(Exercise instructions): Please transcribe exactly, and only, the lines of the data below between the line holding "Task: Confirm with OK button" and the line holding "Go to the Structure tab", inclusive.

:: Supplied data

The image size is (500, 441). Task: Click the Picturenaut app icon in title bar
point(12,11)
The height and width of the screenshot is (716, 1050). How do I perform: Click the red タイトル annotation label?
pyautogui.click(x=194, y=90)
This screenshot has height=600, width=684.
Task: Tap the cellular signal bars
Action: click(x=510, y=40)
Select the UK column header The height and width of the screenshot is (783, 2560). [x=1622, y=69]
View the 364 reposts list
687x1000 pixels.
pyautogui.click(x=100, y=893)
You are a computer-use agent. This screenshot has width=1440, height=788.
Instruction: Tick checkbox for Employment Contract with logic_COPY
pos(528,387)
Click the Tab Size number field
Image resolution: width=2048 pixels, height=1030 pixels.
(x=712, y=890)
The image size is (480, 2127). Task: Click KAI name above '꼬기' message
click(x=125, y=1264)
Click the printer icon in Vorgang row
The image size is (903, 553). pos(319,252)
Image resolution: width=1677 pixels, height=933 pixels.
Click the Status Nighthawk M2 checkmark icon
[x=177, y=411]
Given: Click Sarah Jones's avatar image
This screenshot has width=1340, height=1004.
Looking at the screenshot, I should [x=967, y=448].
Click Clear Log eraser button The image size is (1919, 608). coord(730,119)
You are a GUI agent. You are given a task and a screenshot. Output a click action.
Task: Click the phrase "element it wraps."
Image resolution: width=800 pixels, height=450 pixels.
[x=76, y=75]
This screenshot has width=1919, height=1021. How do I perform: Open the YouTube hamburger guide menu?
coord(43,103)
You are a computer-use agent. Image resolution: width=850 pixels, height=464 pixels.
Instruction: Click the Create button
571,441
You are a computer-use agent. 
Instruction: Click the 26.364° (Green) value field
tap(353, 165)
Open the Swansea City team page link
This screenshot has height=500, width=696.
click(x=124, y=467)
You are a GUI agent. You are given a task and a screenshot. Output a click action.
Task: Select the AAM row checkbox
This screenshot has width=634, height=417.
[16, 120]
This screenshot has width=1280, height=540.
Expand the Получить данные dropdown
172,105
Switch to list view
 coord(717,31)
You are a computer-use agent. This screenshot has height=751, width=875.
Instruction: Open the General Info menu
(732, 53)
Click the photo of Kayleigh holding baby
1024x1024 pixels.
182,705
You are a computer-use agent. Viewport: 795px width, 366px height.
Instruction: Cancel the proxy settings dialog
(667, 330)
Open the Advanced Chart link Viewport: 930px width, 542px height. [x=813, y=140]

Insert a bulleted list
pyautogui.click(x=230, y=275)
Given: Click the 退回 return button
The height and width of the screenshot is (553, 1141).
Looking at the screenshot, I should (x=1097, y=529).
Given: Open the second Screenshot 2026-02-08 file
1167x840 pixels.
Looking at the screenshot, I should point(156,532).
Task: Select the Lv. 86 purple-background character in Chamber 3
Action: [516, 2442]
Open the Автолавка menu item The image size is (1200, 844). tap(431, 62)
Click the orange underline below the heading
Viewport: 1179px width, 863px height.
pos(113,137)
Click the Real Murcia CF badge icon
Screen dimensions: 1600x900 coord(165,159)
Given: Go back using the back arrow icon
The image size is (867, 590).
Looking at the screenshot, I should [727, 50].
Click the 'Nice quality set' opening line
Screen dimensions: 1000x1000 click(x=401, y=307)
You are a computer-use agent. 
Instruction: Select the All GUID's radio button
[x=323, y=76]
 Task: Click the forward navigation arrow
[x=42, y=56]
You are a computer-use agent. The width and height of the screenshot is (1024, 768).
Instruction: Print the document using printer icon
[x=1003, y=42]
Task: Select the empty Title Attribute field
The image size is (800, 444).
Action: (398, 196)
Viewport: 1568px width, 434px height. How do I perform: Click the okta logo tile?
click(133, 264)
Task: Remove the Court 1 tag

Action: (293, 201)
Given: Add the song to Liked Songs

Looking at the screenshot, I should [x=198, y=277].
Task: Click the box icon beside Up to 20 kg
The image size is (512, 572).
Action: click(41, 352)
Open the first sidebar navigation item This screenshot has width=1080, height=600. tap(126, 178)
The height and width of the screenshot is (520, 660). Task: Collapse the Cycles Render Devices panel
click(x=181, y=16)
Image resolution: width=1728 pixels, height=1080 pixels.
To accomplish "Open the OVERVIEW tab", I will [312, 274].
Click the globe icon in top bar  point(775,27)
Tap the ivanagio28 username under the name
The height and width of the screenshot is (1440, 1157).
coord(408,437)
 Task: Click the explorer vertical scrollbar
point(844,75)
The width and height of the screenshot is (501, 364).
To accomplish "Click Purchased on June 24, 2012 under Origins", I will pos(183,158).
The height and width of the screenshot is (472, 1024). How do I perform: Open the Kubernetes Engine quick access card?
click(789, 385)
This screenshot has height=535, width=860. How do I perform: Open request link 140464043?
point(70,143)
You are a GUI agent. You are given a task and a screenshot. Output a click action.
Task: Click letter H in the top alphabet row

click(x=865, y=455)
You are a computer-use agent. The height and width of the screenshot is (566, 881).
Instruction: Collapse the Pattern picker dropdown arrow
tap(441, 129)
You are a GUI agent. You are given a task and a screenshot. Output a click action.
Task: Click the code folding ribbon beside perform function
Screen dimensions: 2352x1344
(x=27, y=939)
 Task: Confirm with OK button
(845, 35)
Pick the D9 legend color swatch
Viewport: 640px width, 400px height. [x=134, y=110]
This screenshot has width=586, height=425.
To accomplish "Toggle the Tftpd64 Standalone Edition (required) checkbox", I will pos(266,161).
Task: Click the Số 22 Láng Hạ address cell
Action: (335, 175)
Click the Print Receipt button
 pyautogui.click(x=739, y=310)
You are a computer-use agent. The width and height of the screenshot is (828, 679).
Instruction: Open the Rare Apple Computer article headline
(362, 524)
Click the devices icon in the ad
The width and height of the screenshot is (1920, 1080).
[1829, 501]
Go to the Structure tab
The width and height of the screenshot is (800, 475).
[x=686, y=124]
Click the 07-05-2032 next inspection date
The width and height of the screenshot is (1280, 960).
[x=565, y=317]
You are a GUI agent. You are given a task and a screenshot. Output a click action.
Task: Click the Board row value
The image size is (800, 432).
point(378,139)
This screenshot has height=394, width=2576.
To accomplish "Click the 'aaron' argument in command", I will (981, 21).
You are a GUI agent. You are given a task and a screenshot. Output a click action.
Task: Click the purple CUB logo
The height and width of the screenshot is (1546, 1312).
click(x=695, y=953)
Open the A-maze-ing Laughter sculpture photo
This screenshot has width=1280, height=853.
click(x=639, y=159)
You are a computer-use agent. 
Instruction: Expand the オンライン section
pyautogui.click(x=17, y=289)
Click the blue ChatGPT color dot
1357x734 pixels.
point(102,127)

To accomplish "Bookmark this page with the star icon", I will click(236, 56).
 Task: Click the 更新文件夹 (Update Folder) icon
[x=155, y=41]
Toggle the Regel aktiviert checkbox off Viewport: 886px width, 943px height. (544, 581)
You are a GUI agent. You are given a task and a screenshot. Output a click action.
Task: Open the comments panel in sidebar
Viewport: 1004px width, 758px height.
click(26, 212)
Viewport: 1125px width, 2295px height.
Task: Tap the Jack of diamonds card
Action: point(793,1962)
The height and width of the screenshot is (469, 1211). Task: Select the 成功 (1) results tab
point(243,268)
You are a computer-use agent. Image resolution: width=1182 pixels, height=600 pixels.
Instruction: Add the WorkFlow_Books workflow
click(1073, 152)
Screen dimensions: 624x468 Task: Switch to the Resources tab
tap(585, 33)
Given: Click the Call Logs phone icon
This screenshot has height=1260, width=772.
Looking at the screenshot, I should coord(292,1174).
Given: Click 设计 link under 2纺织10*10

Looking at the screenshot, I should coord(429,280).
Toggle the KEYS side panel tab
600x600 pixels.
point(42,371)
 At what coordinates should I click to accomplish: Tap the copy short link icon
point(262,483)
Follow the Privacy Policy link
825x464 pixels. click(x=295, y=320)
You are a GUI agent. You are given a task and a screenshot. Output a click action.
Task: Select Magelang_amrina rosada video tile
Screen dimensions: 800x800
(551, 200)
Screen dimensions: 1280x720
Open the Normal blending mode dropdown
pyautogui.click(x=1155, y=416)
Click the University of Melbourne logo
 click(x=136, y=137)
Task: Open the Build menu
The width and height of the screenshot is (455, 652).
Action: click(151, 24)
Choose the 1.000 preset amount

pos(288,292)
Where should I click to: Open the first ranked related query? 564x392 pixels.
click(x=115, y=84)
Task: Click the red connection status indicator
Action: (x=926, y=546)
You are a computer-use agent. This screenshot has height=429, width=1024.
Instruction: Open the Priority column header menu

::::

(Written response):
 Task: Confirm with OK button
(845, 35)
Pick the D9 legend color swatch
Viewport: 640px width, 400px height. [x=134, y=110]
This screenshot has width=586, height=425.
To accomplish "Toggle the Tftpd64 Standalone Edition (required) checkbox", I will pos(266,161).
Task: Click the Số 22 Láng Hạ address cell
Action: (335, 175)
Click the Print Receipt button
 pyautogui.click(x=739, y=310)
You are a computer-use agent. The width and height of the screenshot is (828, 679).
Instruction: Open the Rare Apple Computer article headline
(362, 524)
Click the devices icon in the ad
The width and height of the screenshot is (1920, 1080).
[1829, 501]
Go to the Structure tab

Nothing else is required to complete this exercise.